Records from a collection
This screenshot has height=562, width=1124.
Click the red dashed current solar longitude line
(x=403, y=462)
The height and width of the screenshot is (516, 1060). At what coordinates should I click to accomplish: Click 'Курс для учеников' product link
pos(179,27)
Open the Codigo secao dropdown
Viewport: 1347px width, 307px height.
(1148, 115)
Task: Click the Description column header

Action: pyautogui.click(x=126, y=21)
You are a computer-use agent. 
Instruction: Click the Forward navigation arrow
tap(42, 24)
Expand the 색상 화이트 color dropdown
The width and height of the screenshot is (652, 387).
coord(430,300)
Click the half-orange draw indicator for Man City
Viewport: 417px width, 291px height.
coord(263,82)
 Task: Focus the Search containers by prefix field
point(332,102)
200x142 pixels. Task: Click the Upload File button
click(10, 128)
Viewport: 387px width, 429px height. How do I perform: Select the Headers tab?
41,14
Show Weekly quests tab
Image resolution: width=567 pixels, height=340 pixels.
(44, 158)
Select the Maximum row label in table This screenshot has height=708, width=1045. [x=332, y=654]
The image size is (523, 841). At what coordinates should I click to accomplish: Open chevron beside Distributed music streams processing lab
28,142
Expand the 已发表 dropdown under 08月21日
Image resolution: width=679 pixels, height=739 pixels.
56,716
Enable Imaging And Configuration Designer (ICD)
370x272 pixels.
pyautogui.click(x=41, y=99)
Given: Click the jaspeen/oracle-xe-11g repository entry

→ **WORK INSTRUCTIONS**: Which of the lines above include the string "This"? Pick them out and copy them.

→ **FINAL ANSWER**:
This screenshot has height=562, width=1124.
Select the Maximum row label in table This screenshot has height=708, width=1045. [x=332, y=654]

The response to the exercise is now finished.